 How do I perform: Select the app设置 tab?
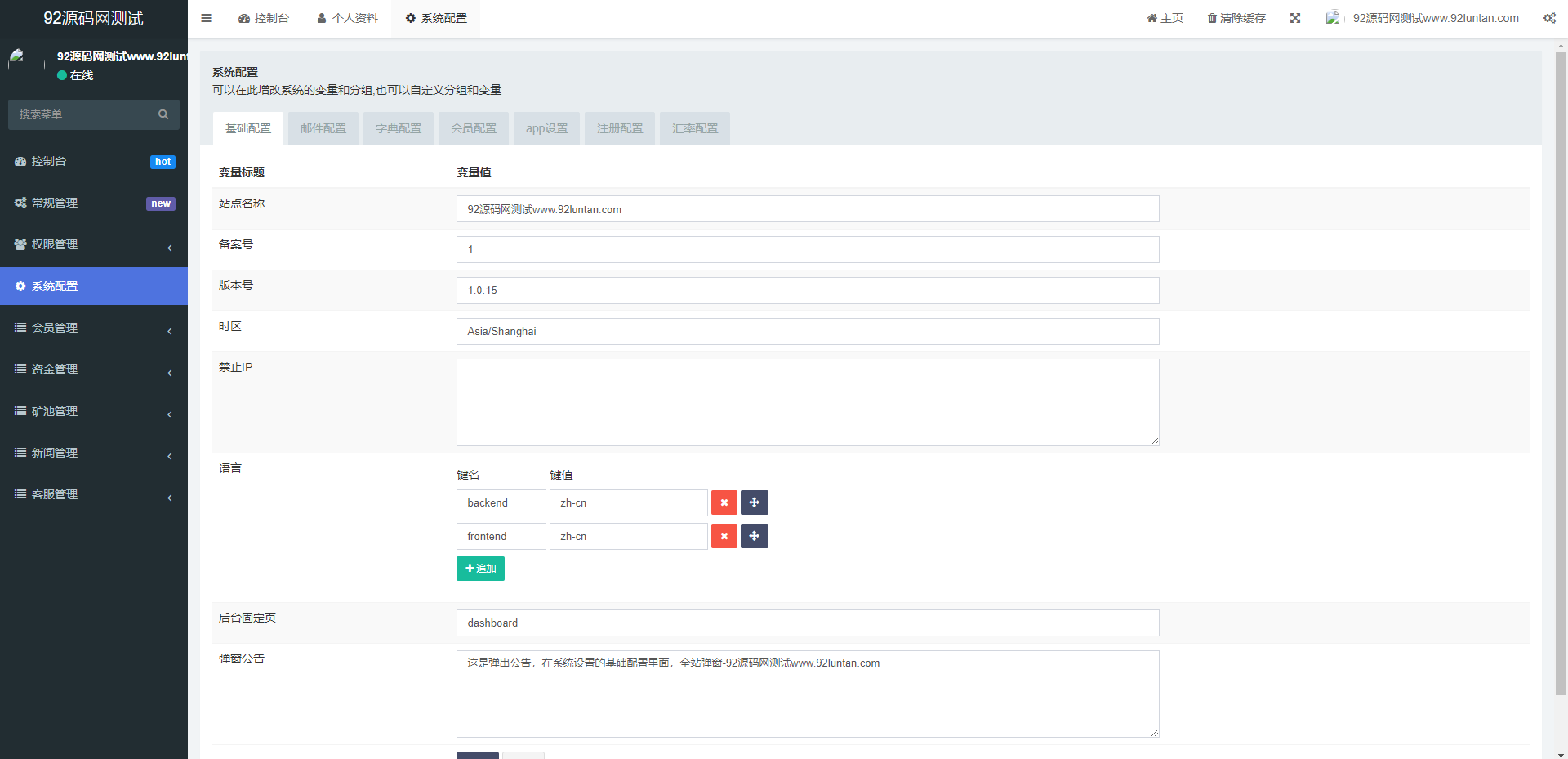(x=546, y=128)
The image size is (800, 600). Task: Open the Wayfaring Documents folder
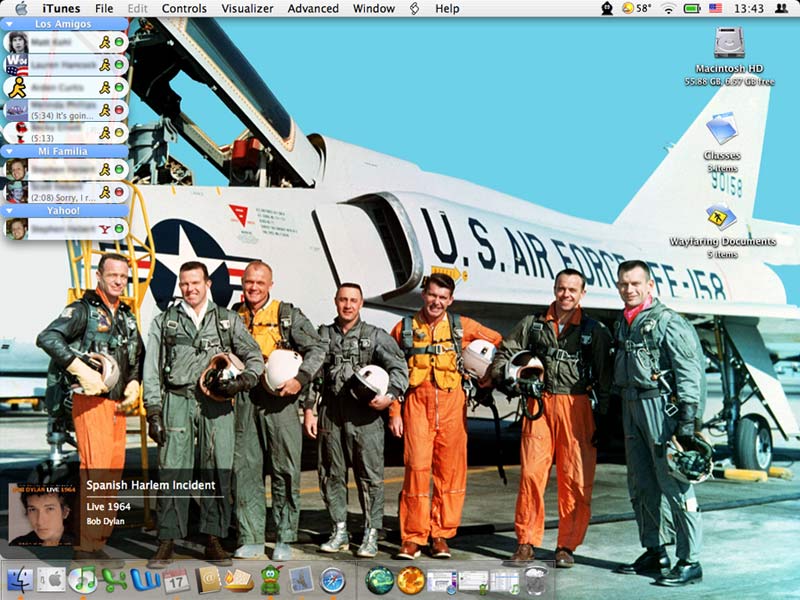[721, 217]
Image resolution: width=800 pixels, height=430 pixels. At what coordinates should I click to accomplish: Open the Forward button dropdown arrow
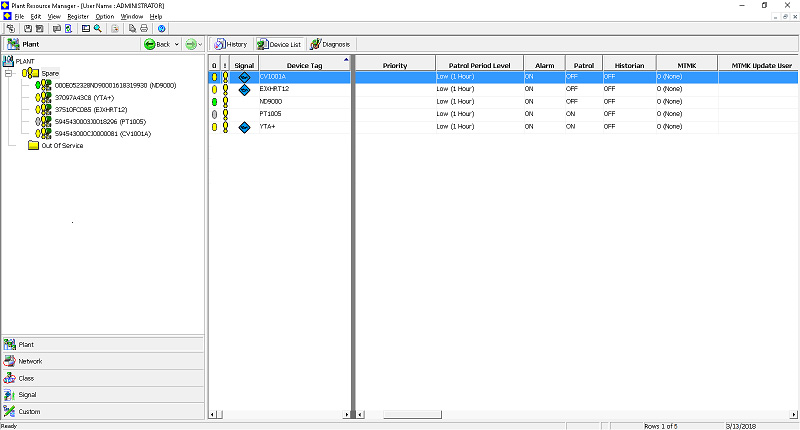[200, 44]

※ ※ ※

[How to complete this task] Before you return the listing exactly, strip out its pictures.

[Expected answer]
 How do I perform: Select the app设置 tab?
(x=546, y=128)
The image size is (800, 600). Task: Open the Wayfaring Documents folder
[721, 217]
Image resolution: width=800 pixels, height=430 pixels. At what coordinates should I click to accomplish: Open the Forward button dropdown arrow
[200, 44]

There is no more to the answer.